## Begin PAGE TEXT

The Iranian Twitter Revolution That Never Was - codexon
http://www.foreignpolicy.com/articles/2010/06/07/the_twitter_revolution_that_wasnt

======
faramarz
It amazes me that the author of this article would even dare believe any
accounts of report being broadcast on the Iranian state television.

The state television and it's English subsidiary Press TV function like a
closed-circuit camera to channel the regimes agenda. Anyone in that bubble is
fed with news that is falsified, made by hired actors for the purpose of
complete and utter propaganda.

I happen to be attending an uncles funeral in Iran, just two weeks before the
June 2009 disputed elections.

Every time I would tune into the state TV, I was dumbfounded. I felt like a
child, being told children stories. For a Canadian, having access to multiple
news channels and perspective, this was very freighting.

## End PAGE TEXT

→ EXERCISE REQUIREMENTS:
1. Answer these questions from the Iranian Twitter thread:
(a) What is the English subsidiary of Iranian state television called?
(b) Whose funeral was the commenter attending in Iran?
(c) What nationality does the commenter give?
2. Resume the Iranian Twitter thread after its last sentence.
The entries are not needed for this work.

## Begin RECORDED INFORMATION

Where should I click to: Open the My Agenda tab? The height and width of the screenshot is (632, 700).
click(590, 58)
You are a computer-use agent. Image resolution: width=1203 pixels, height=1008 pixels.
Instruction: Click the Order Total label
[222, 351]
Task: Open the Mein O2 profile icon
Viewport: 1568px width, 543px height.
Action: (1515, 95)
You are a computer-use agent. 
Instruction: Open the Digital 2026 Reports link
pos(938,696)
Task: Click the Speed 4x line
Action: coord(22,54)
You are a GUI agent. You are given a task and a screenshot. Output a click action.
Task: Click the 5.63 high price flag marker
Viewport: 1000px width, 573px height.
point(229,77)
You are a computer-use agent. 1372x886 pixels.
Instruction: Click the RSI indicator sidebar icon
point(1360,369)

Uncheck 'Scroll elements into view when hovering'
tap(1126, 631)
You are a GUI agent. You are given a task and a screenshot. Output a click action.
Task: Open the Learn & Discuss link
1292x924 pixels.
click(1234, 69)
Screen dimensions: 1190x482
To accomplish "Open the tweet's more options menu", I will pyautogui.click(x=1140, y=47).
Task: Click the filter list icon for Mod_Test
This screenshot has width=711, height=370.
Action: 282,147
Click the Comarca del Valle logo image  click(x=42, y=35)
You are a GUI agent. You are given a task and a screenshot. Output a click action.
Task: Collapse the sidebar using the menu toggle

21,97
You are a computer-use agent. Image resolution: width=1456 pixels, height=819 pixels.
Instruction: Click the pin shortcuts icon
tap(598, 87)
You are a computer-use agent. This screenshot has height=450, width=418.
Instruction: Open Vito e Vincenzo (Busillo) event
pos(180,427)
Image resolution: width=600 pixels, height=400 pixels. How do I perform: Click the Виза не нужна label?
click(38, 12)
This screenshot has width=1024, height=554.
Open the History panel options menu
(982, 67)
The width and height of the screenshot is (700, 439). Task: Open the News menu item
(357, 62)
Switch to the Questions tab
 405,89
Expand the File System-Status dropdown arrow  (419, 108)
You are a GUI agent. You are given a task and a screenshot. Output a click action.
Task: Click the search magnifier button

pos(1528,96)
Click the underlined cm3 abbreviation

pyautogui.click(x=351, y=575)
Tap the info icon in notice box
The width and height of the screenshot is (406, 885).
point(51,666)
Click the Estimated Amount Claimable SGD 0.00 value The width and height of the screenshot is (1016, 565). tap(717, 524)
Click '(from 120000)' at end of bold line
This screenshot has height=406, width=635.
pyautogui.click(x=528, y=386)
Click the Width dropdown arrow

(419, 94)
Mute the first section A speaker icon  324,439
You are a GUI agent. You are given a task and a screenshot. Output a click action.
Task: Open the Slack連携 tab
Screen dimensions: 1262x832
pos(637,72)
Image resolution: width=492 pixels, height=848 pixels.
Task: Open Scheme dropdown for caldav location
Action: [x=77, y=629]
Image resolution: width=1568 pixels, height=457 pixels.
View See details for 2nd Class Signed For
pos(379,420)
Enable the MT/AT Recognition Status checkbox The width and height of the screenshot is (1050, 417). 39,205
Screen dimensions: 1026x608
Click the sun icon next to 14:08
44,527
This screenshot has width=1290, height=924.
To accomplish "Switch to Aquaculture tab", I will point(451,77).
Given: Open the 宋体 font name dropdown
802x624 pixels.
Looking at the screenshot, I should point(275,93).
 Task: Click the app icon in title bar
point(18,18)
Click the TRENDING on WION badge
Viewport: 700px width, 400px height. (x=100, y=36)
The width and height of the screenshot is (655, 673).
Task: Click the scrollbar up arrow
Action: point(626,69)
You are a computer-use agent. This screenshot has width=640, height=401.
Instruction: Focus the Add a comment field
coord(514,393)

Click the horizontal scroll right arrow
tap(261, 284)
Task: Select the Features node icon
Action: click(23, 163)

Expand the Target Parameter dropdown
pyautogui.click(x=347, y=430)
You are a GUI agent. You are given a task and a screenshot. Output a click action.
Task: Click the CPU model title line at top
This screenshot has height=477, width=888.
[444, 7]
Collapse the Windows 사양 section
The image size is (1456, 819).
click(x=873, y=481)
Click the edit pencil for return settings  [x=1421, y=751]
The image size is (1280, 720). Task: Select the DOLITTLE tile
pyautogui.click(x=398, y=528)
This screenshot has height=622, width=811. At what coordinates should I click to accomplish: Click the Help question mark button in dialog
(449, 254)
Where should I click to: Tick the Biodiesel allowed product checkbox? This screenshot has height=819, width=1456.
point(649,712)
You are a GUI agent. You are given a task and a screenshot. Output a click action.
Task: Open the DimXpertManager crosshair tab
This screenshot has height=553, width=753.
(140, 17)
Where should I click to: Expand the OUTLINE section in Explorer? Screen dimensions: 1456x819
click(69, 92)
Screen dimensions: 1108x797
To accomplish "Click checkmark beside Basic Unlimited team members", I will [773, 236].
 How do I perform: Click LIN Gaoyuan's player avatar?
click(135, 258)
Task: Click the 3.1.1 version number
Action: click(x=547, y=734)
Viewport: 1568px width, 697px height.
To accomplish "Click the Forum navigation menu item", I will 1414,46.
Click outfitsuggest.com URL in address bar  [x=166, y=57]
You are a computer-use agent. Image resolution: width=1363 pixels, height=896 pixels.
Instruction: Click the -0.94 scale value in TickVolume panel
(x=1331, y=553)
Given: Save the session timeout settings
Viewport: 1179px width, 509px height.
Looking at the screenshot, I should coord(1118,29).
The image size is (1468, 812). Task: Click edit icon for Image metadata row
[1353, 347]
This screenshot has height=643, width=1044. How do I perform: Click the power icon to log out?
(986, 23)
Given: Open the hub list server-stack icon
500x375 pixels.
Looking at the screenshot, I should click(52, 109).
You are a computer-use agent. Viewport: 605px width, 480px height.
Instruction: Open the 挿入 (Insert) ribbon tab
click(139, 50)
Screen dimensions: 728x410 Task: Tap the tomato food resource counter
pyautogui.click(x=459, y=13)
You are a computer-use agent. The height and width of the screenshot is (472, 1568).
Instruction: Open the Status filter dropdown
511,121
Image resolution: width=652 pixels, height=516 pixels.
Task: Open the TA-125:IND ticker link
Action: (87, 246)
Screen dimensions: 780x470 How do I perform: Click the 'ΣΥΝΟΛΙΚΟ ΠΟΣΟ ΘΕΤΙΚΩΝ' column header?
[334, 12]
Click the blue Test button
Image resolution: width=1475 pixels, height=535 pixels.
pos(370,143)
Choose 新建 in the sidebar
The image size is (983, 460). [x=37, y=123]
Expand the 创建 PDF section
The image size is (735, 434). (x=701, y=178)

## End RECORDED INFORMATION

→ ANSWER LIST:
1.
(a) Press TV
(b) An uncle's
(c) Canadian

2.
News has no meaning there, because everything is manufactured. You think fox
is bad? Try to imagine being told of a false story repeatedly, on every of the
7-12 state channels. There's no other alternative programming (unless you have
access to illegal satellites) which the lower class cannot even afford.

Anyway, with that said, this _twitter_ revolution did what no other mechanism
could do. Shift the western mentality towards Iran and Iranian youth.

That itself is a remarkable thing and I think twitter, youtube and citizen
news helped make it happen.